**Document excerpt**.
● ● ● ● ●

And there’s Ubbe, too, still intent on seizing upon his father’s legacy of westward exploration, and still left as the show’s less-compelling Bjorn. The Iceland saga still holds out hope for the absent Floki’s eventual return, but the intrigue surrounding Floki’s disappearance and the murder of Eyvind’s family at the hands of the ever-more transparently villainous Kjetill hasn’t survived without Floki at the center. A wider narrative scope for the Norse’s post-Ragnar development is laudable enough, but a competing side-plot helmed by Bjorn’s less interesting little brother looks increasingly wan and dramatically inert.
- According to the end credits, a resident of Kattegat is officially a “Kattegonian.”
- Apologies for the relative lack of photos—apparently the risk of spoilers extends to not allowing critics access to relevant stills.
- Ivar is still Ivar, Alex Høgh’s twinkling menace never quite fitted with the right dramatic framework to take over. Here, his inexpert manipulation of rightful Rus leader Igor is so ham-fisted that he finally has to shush his youthful conspirator because Oleg is riding on his horse literally right behind them.
- Episode director Daniel Grou employs an inordinate number of slow-focus shots to punctuate big moments. (For realizations, grief, death.) It’s a style, I guess.

● ● ● ● ●

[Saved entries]
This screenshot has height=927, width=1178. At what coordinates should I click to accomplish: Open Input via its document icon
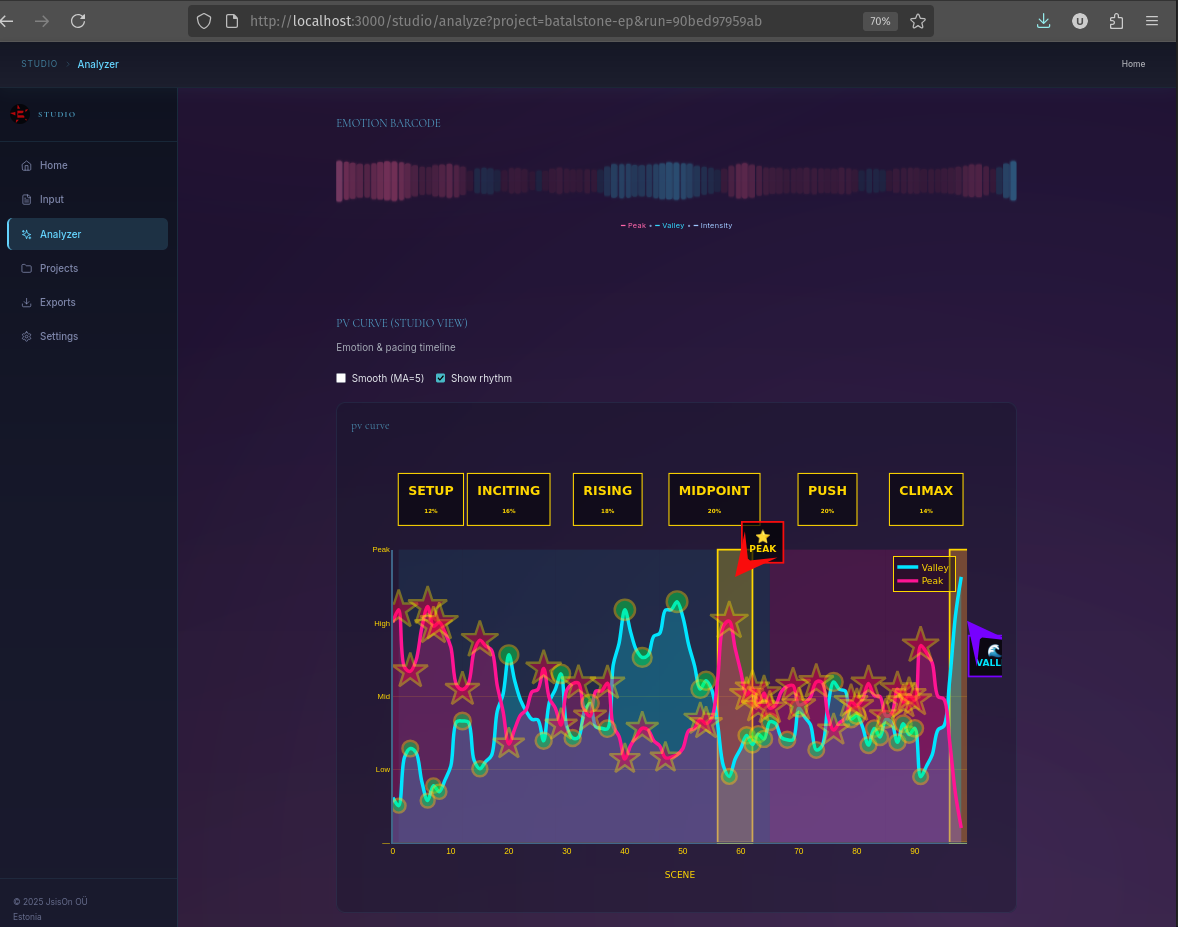click(x=26, y=199)
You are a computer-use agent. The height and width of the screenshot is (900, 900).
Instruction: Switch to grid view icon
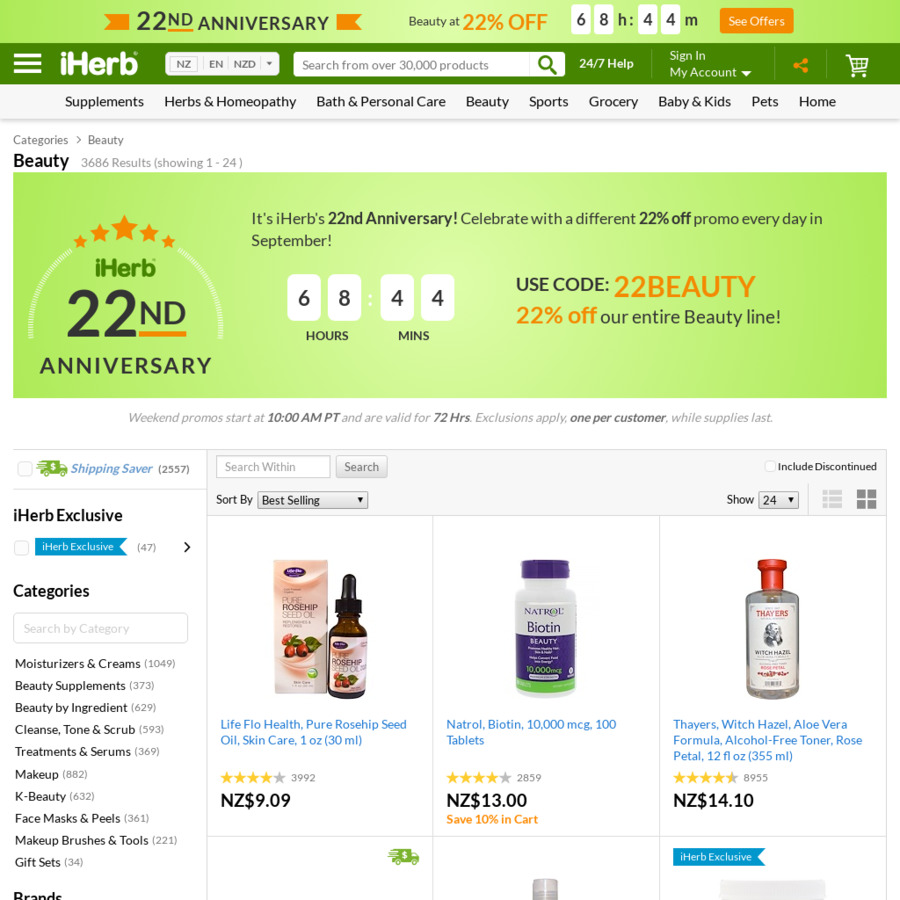point(866,499)
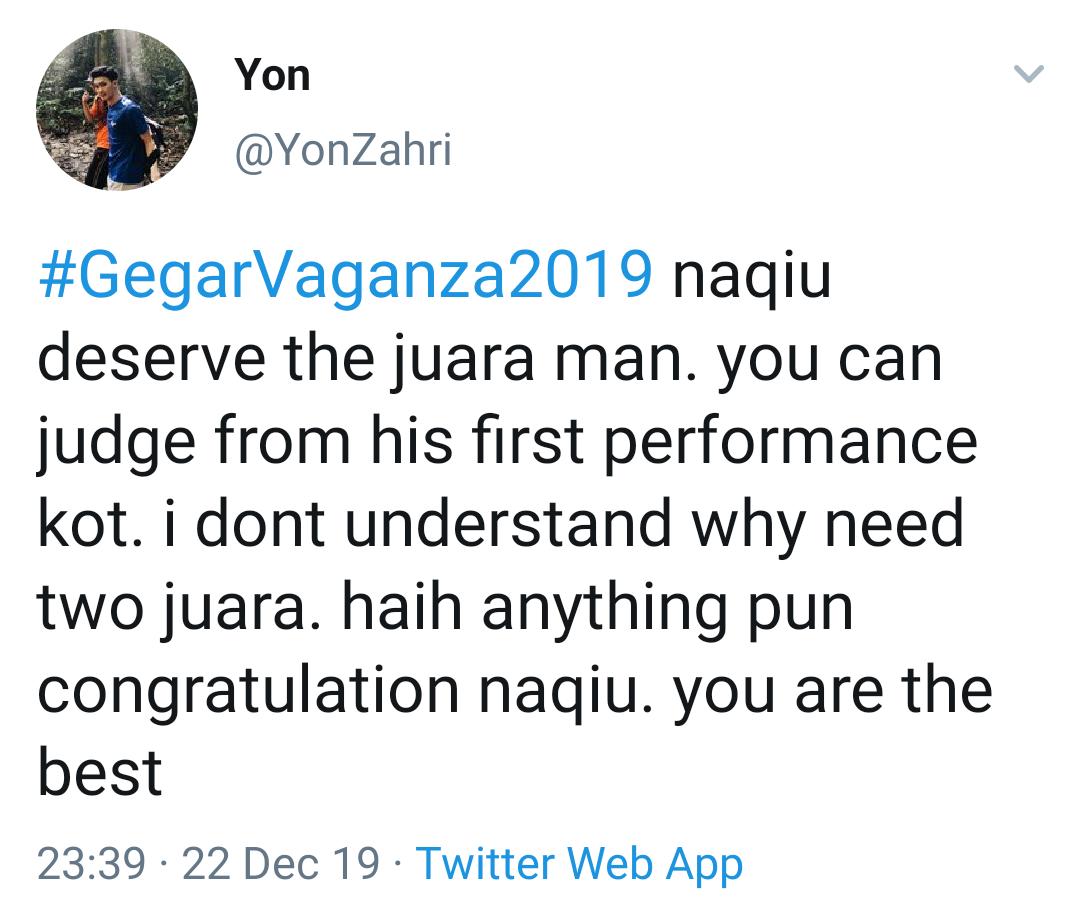Click the word naqiu after the hashtag

point(752,277)
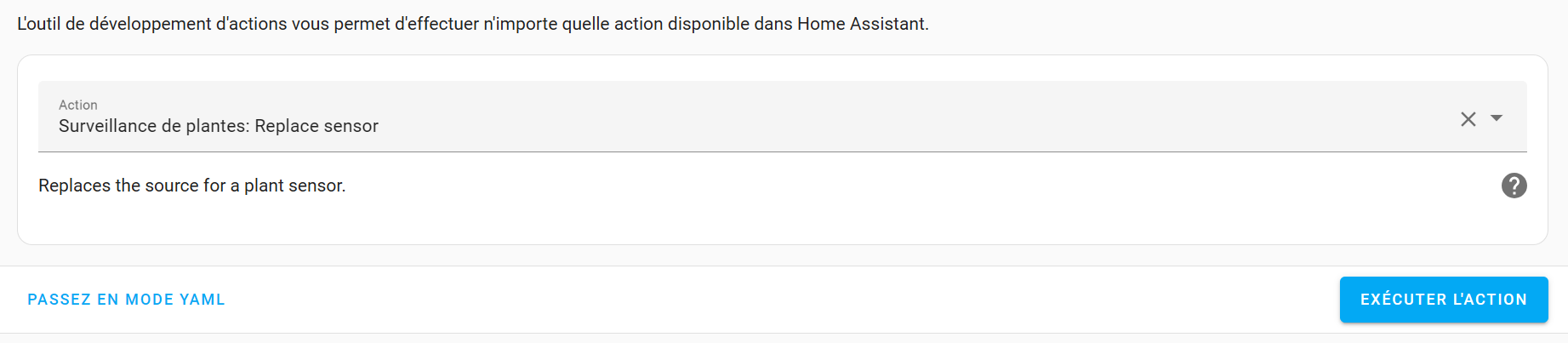Show documentation via the question mark icon

click(x=1514, y=186)
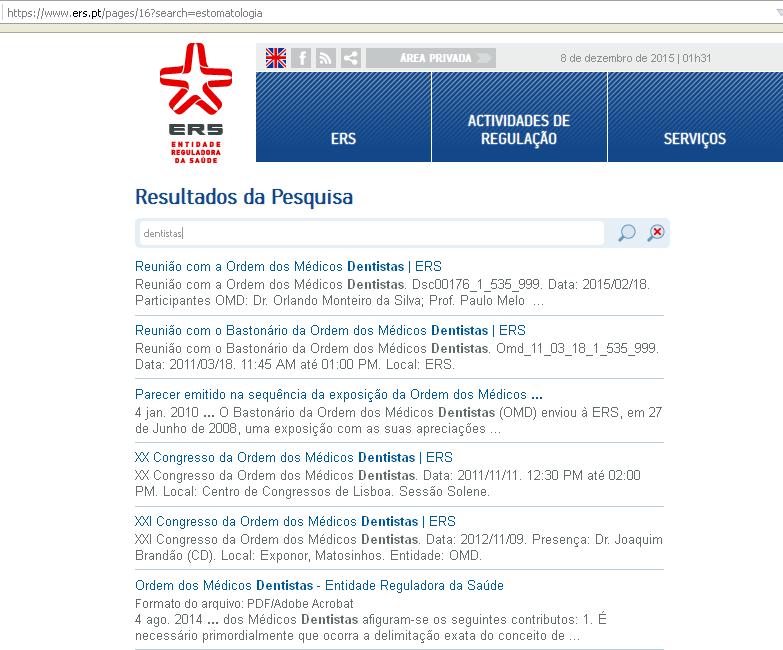
Task: Run search with magnifying glass icon
Action: coord(627,233)
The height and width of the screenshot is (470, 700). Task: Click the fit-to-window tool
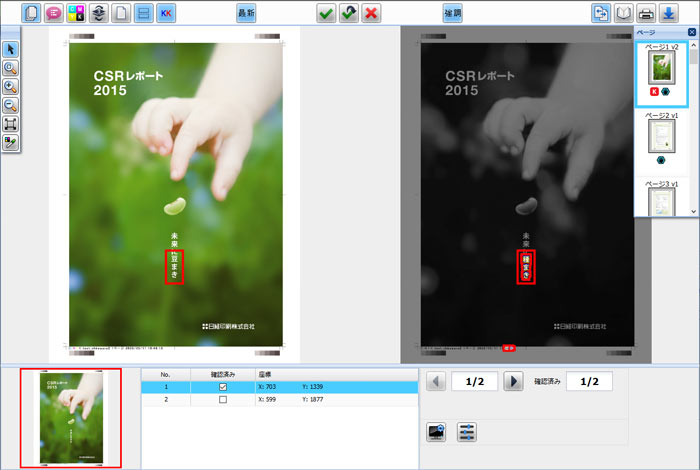11,124
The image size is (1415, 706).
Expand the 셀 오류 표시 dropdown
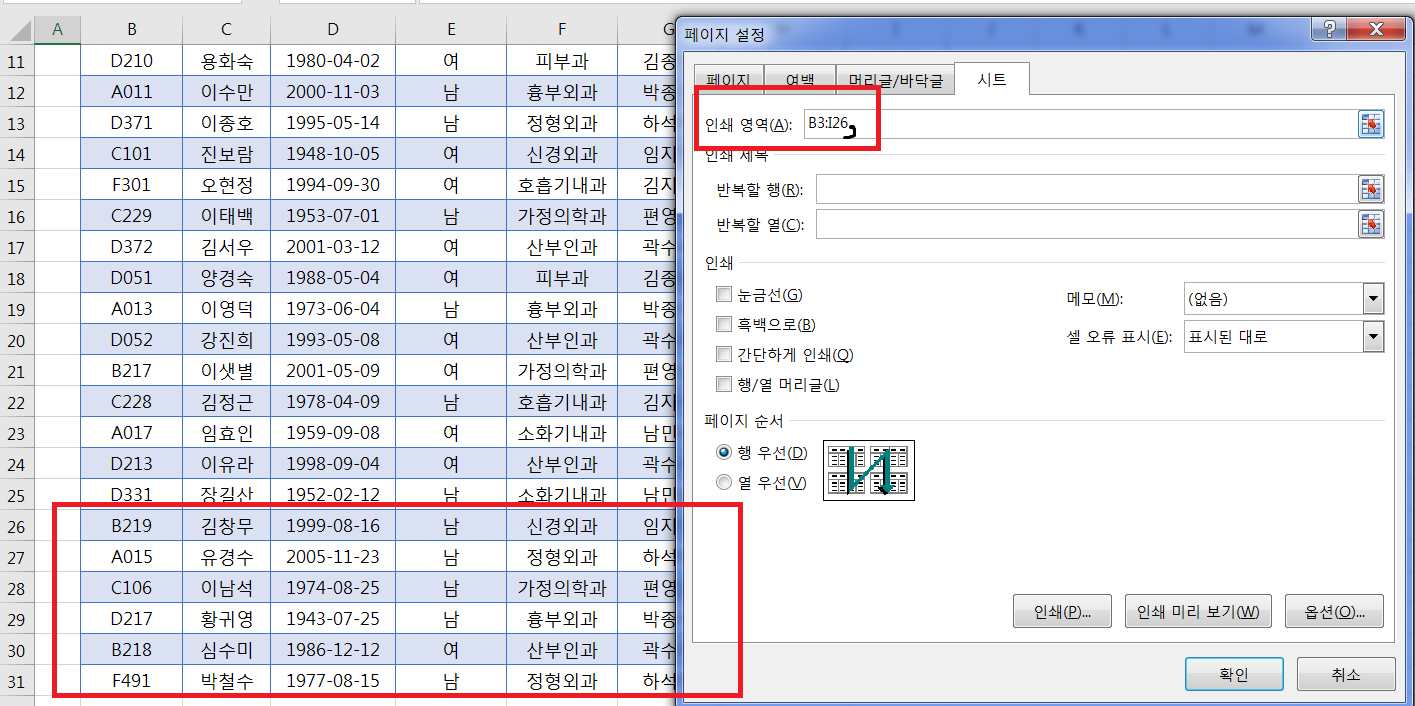coord(1373,337)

● ● ● ● ●

**Task description**. According to the television review, why does it have relatively few photos? Answer in one to three sentences.

**Response area**. Critics were not given access to the relevant stills. The concern about spoilers extended even to those images.